By Tara Ornstein, Independent Global Health Researcher
Since September 2012, the World Health Organization (WHO) has confirmed 198 cases of Middle East respiratory syndrome coronavirus (MERS-CoV), which include 84 deaths. The majority of cases have been reported in countries in the Middle East region, but several cases have also been identified in Europe. WHO Director-General Dr. Margaret Chan referred to MERS-CoV as “a threat to the entire world” because neither the animal reservoir nor the precise pathway to human infection have been confirmed. The global health community is aware that MERS-CoV is adept at spreading inside healthcare facilities, infecting both patients and staff. Because mild symptoms make it difficult to identify patients in the early stages of MERS infection, health care workers have unknowingly exposed themselves to the infection while treating MERS patients and outbreaks have been reported at hospitals in several countries, including Saudi Arabia and Jordan. To prevent additional nosocomial infections, the WHO has recommended that healthcare workers add droplet precautions to their standard infection control procedures.

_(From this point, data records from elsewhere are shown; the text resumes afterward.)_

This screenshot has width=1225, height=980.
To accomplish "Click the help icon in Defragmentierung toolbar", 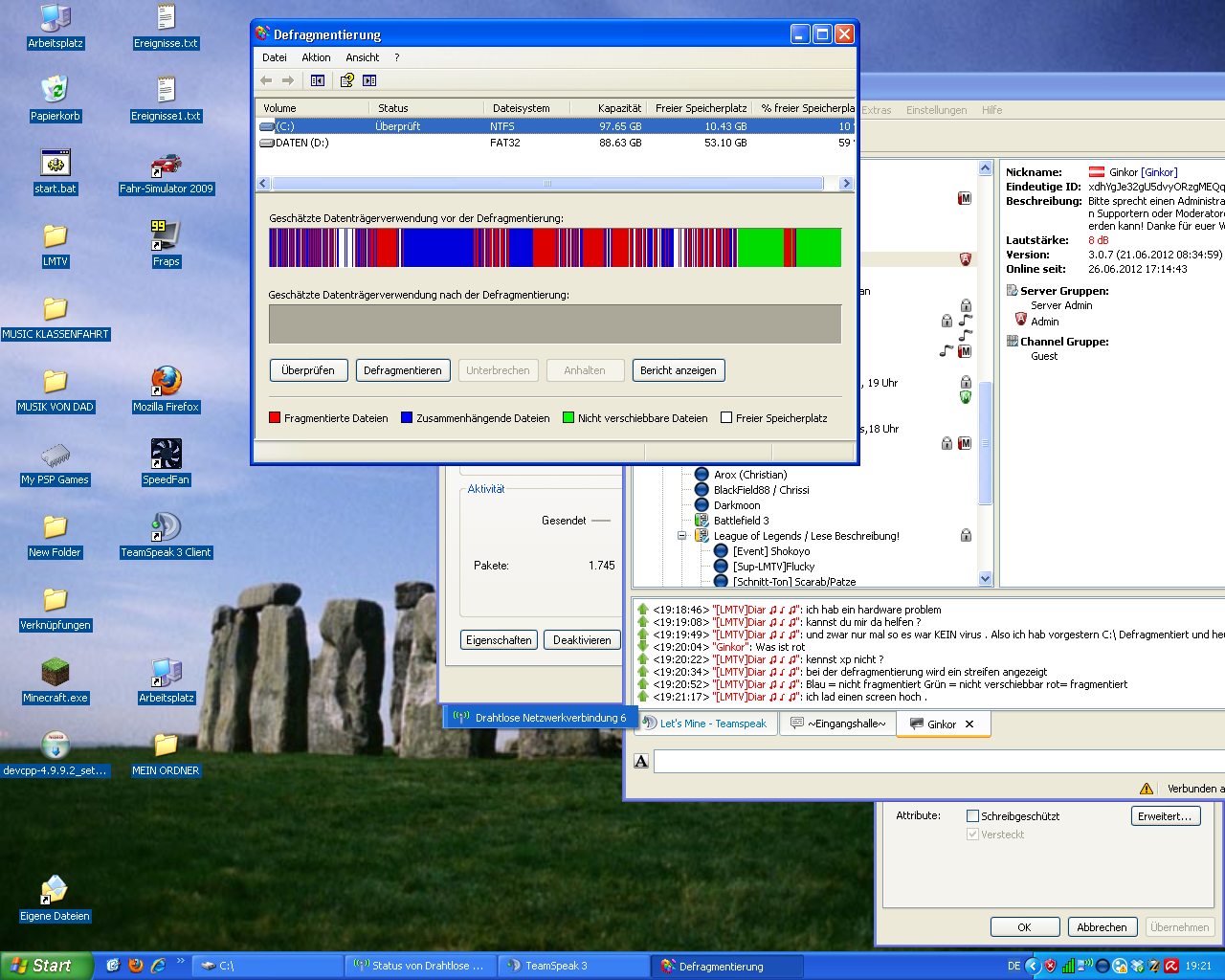I will point(348,80).
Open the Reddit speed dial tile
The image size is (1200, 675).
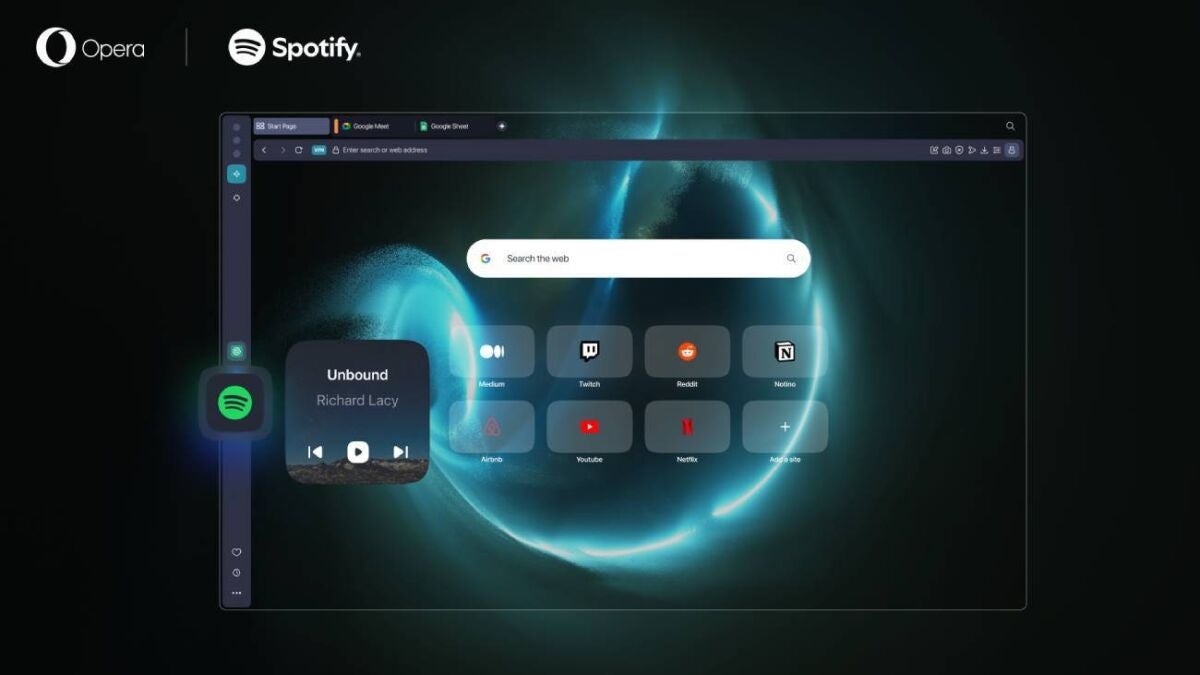point(687,351)
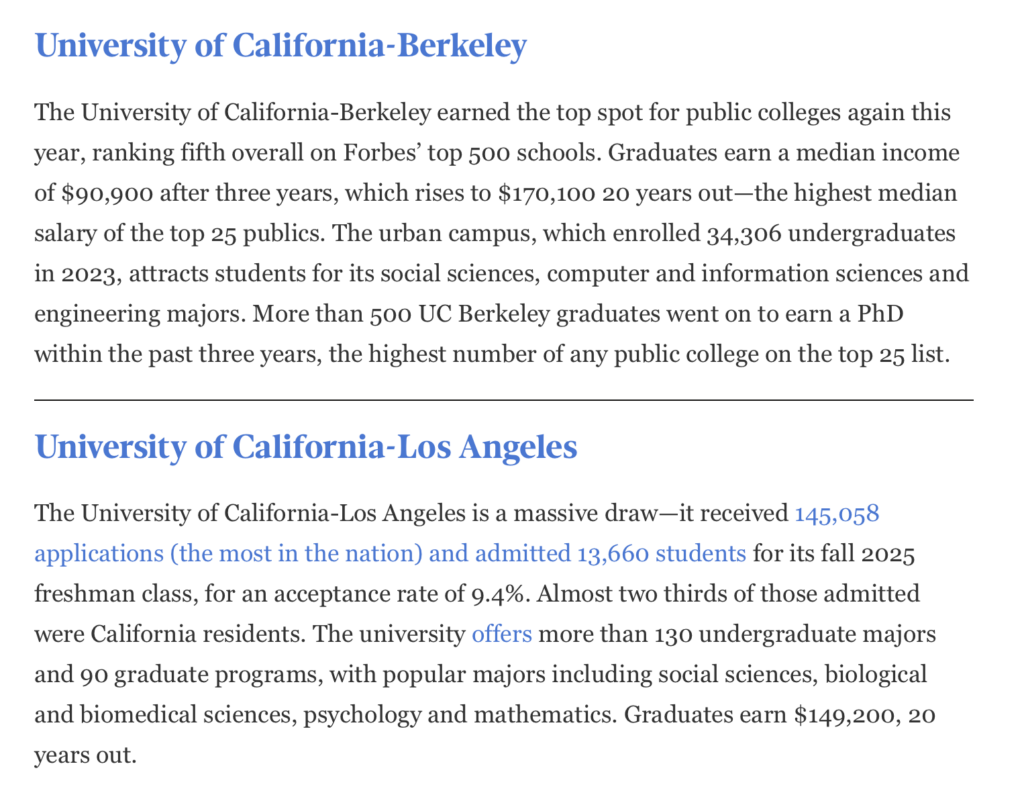Screen dimensions: 1024x799
Task: Click the '$170,100' salary figure
Action: coord(546,193)
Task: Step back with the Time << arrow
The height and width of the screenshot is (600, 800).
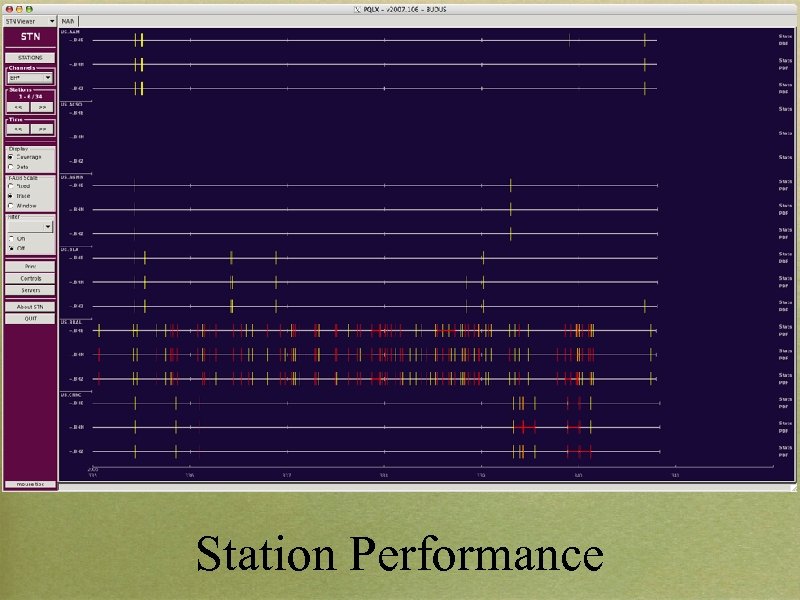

Recent research findings suggest that MERS-CoV may not be as great of a threat as its infamous cousin, the severe acute respiratory syndrome (SARS-CoV). During the 2002–2003 SARS pandemic, approximately 8,000 cases and 623 deaths were reported in 30 countries on six continents. Unlike SARS, which emerged in heavily populated areas and adapted to humans in a matter of months, researchers at Institut Pasteur and Conservatoire National des Arts et Métiers in Paris found that MERS-CoV seems to have been circulating in human populations for more than a year without causing a pandemic.
However, these scientists concluded that “enhanced surveillance, active contact tracing, and vigorous searches” were needed to identify the animal host and the route of transmission to humans. Other researchers have determined that 62 percent of human symptomatic cases have not been detected, confirming the need for regional public health surveillance. On March 18th, the WHO released its latest findings on the outbreak and encouraged member states to continue MERS-CoV surveillance and carefully review any unusual patterns.
Unfortunately, regional cooperation in the Middle East region is severely limited and epidemiological information is not routinely exchanged between countries. Some countries have strained diplomatic relations or no official relations at all, such as Israel and Iran. Others, most notably Syria, have been affected by civil war. As Global Health Expert Laurie Garrett noted, “If in-hospital spread is occurring within state-of-the-art, high-tech hospitals, the potential for MERS transmission inside squalid Syrian hospitals and makeshift refugee clinics is significant.”
The absence of strong regional partnerships have underlined the WHO’s important role in leading the MERS-CoV surveillance efforts. In June 2013, the WHO convened a meeting with more than 100 public health experts from the Middle East and North Africa. Because of this meeting, the participants agreed to collect information in a uniformed manner, which will facilitate the monitoring of the MERS-CoV virus. Unfortunately, the WHO has had to reduce its budget and cut staff in recent years. Although the WHO continues to play a key role in the MERS response, it remains to be seen how reduced funding will affect these activities.